Given exercise:
Copy the items from the first line up to and including the line with "destination (1254, 1076)", swapping "diversity" for "variety" and changing nothing else.
┄┄┄┄┄┄
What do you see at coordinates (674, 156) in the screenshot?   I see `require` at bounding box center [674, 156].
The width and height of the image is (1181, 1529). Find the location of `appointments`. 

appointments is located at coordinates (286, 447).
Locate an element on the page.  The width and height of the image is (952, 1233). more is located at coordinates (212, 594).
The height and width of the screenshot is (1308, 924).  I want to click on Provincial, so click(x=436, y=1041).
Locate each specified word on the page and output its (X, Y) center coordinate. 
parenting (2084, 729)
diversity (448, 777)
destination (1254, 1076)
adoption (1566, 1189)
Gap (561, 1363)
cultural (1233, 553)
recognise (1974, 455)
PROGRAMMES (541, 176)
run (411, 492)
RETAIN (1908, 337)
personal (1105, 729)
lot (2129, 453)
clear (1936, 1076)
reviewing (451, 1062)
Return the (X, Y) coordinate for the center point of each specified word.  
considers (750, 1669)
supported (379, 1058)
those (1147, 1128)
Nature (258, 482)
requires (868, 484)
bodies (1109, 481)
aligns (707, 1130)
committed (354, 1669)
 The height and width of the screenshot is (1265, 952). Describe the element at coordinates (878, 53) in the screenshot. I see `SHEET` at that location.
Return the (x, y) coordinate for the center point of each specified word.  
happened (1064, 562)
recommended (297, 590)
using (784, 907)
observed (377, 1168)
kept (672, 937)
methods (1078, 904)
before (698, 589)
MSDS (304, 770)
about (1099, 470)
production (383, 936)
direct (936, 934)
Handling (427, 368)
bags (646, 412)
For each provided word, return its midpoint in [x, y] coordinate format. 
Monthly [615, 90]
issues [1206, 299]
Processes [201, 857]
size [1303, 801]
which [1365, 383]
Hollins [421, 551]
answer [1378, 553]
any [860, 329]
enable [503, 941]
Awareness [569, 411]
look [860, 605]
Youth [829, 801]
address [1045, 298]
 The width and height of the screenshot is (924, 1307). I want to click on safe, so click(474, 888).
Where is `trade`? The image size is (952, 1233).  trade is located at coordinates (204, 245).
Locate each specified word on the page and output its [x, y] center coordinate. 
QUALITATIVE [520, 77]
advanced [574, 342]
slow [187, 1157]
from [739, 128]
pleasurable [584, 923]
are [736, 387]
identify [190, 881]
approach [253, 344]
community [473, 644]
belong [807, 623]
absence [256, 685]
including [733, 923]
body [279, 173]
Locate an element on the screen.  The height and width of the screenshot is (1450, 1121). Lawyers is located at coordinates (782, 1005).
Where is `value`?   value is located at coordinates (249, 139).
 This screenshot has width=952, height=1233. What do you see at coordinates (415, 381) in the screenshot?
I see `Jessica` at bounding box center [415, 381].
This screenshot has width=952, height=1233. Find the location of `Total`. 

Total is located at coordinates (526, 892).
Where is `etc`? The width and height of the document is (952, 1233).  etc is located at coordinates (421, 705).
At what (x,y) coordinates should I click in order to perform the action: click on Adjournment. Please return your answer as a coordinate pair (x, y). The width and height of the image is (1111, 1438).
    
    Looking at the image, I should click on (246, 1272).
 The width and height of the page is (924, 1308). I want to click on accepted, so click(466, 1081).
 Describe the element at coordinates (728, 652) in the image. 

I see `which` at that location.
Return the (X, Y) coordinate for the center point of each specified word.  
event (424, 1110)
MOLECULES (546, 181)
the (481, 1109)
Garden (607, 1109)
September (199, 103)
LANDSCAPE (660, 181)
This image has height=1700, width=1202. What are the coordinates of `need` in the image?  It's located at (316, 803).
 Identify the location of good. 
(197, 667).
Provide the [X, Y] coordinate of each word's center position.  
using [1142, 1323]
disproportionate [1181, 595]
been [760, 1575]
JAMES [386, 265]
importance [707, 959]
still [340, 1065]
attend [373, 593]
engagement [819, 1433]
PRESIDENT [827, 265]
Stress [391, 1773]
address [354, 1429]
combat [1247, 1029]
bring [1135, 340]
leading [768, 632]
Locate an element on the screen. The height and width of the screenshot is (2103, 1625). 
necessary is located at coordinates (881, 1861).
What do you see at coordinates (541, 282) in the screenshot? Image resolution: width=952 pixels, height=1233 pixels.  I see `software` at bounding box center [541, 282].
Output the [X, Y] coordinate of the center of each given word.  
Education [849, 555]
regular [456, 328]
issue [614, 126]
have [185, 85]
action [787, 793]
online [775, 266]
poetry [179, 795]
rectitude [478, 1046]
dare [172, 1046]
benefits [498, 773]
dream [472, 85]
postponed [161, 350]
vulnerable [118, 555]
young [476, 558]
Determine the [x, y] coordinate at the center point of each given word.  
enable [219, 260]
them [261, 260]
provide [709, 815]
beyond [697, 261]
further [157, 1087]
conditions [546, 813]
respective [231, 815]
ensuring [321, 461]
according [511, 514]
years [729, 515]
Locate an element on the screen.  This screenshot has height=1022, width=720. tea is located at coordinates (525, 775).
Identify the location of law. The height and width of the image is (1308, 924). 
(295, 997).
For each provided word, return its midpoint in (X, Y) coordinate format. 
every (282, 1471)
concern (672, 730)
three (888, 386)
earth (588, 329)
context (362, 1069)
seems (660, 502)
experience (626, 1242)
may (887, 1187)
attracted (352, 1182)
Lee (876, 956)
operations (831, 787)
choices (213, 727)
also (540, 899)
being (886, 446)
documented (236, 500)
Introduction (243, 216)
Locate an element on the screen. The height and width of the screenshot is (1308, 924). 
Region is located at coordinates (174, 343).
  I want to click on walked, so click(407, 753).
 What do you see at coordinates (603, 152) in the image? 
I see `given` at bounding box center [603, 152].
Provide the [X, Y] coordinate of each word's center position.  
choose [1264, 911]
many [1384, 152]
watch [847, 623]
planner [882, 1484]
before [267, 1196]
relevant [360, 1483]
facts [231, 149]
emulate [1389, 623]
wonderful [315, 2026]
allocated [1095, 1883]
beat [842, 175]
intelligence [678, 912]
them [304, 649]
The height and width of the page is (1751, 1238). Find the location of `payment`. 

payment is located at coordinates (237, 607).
┄┄┄┄┄┄
Exercise response:
What do you see at coordinates (674, 156) in the screenshot?   I see `require` at bounding box center [674, 156].
The width and height of the image is (1181, 1529). Find the location of `appointments`. 

appointments is located at coordinates (286, 447).
Locate an element on the page.  The width and height of the image is (952, 1233). more is located at coordinates (212, 594).
The height and width of the screenshot is (1308, 924).  I want to click on Provincial, so click(x=436, y=1041).
Locate each specified word on the page and output its (X, Y) center coordinate. 
parenting (2084, 729)
variety (448, 777)
destination (1254, 1076)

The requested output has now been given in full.